Reproduce word for word the part of the forum thread on sealing outdoor furniture legs between "# Seal Legs" and "some small benefit.", inclusive.

_PROVIDED TEXT_.
▼▼▼

# Seal Legs - Outdoor Furniture



## ducbsa (Jul 6, 2014)

I am making an outdoor bench from white oak and want to keep the legs from degrading due to moisture/ground contact. There seems to be some criticism of epoxy for strengthening rotted wood, regarding penetration into the sound wood. It seems like there might be some penetration into the end grain of the legs and some small benefit. 

Any suggestions?


----------



## Steve Neul (Sep 2, 2011)

Epoxy is too vague of a term. Which one do you propose? 

Another thing that would help with the legs on a hard surface is to put nylon tacks on the bottom of the legs. It would put about 1/4" between the wood and a wet surface.


----------



## ColorStylist (Jul 19, 2014)

+1 on the nylon tacks

Ive also heard people applying 2-3 coats of a deck sealer to the very bottom of the legs to help prolong the life and then put on nylon tacks as well.


----------



## ducbsa (Jul 6, 2014)

▲▲▲

_ROWS_.

▼▼▼

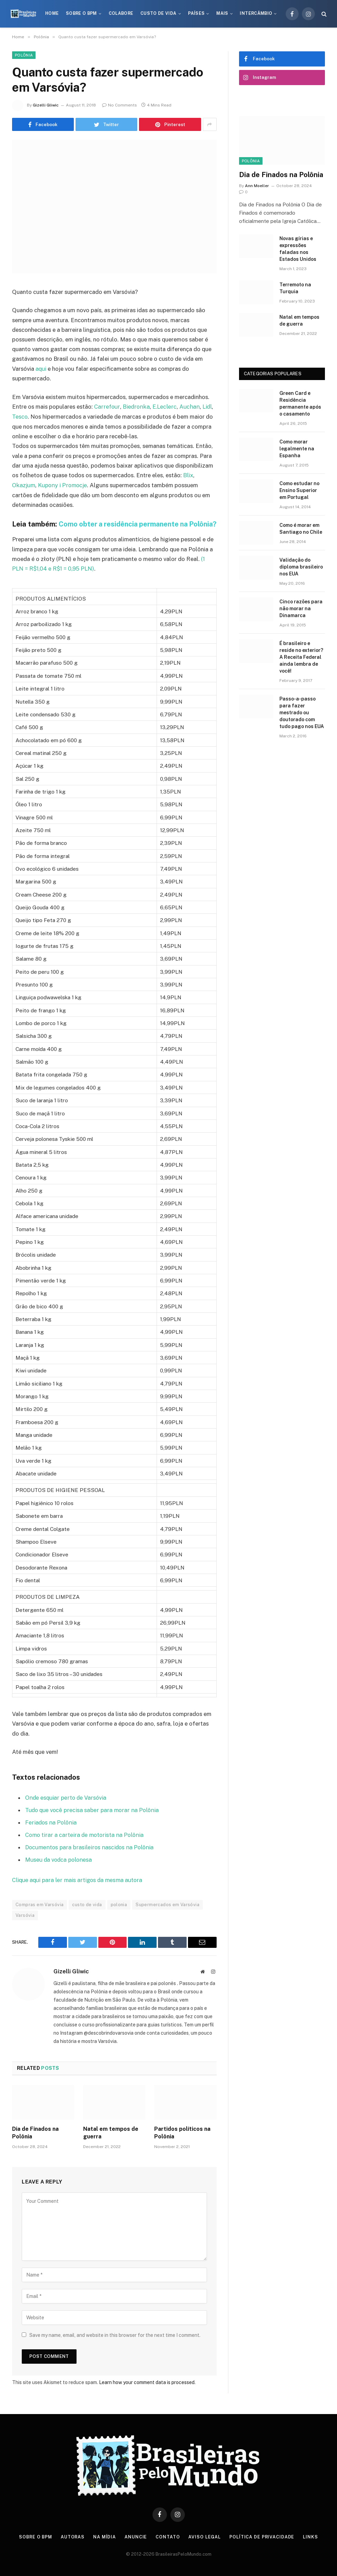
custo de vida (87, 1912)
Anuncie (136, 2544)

▲▲▲
▼▼▼

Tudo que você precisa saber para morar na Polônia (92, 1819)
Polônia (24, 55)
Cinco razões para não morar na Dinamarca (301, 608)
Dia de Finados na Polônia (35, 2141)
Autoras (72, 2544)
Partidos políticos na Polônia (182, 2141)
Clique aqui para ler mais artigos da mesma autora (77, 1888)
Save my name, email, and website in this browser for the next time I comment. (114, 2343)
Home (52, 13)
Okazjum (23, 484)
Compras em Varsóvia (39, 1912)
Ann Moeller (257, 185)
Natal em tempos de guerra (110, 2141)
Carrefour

▲▲▲

_SOLUTION TO THE PROBLEM_.
# Seal Legs - Outdoor Furniture



## ducbsa (Jul 6, 2014)

I am making an outdoor bench from white oak and want to keep the legs from degrading due to moisture/ground contact. There seems to be some criticism of epoxy for strengthening rotted wood, regarding penetration into the sound wood. It seems like there might be some penetration into the end grain of the legs and some small benefit.